Hace unos meses leíamos sobre un proyecto entre Fujifilm y el Museo Van Gogh en Amsterdam para vender réplicas de las obras del artista neerlandés impresas en 3D, pero eran un lujo reservado a bolsillos muy pudientes. Una joven compañía rusa llamada Prixel ha comenzado a ofrecer exactamente eso: reproducciones fidedignas de pintores muy conocidos, pero a un precio mucho más asequible. ¿Hace un Van Gogh, un Matisse, o un Picasso por 200 dólares?.

La compañía ha pulido la técnica de impresión en 3D en gran formato para emular a la perfección los trazos de estos célebres artistas sobre óleo. La clave es un proceso de impresión que se basa hasta en seis capas, y reproduce fielmente el brillo y textura de cada trazo. Los entendidos en arte pueden pedir un procedimiento aún más detallado que utiliza hasta 20 capas, y que genera una reproducción casi indistinguible del original.

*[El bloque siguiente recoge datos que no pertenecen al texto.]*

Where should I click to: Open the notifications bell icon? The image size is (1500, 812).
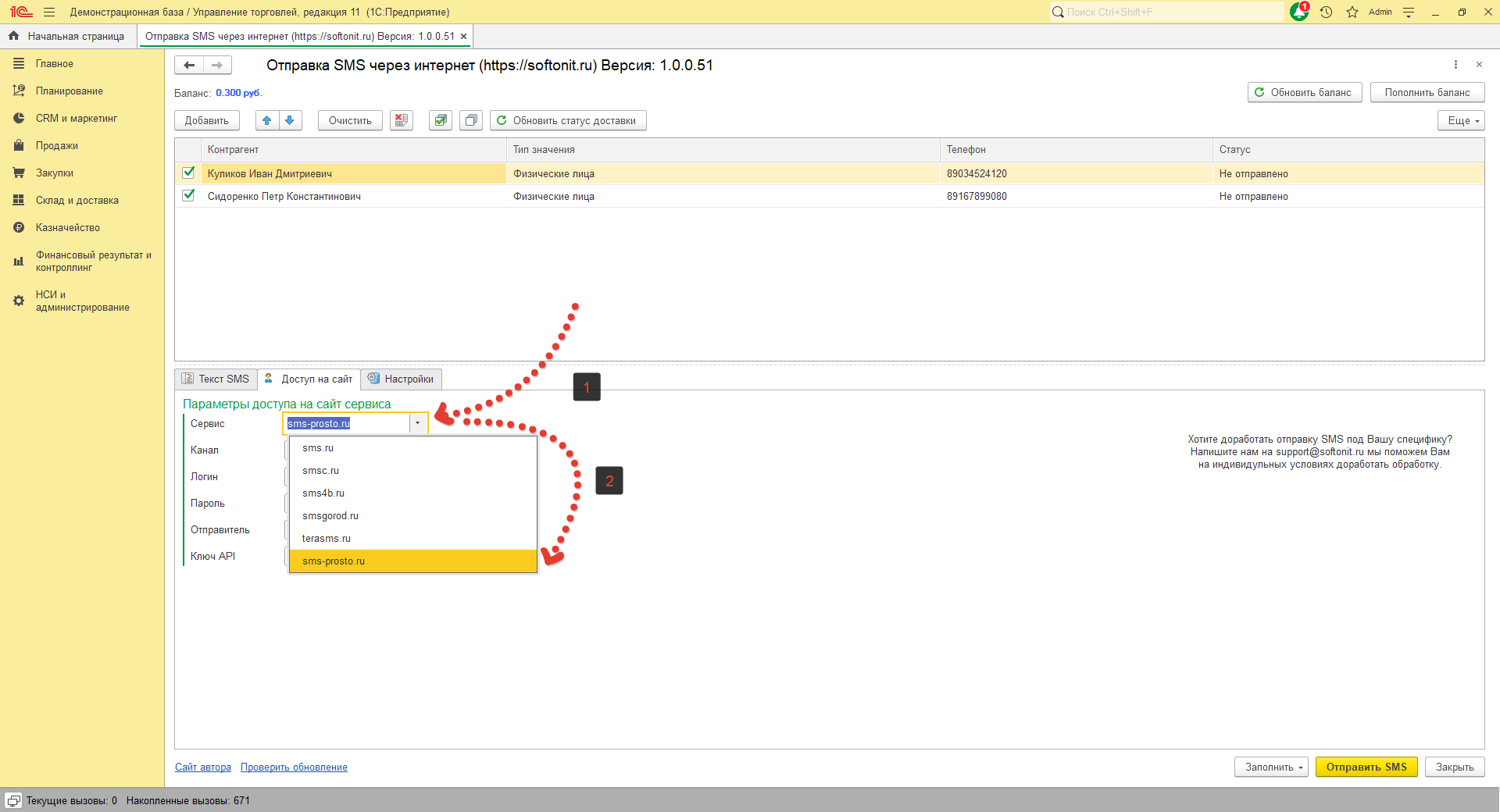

Prixel vende sus obras por internet, y para comprarlas desde fuera de Rusia hay que concertar una cita telefónica. Los precios varían en función del cuadro que queramos y su perfección, pero hay clásicos por menos de 200 dólares al cambio. La compañía está en negociaciones con diferentes museos del mundo como el Hermitage, en San Petersburgo, o el MOMA en Nueva York, para vender las reproducciones en las tiendas de estas pinacotecas. [Prixel vía RBTH]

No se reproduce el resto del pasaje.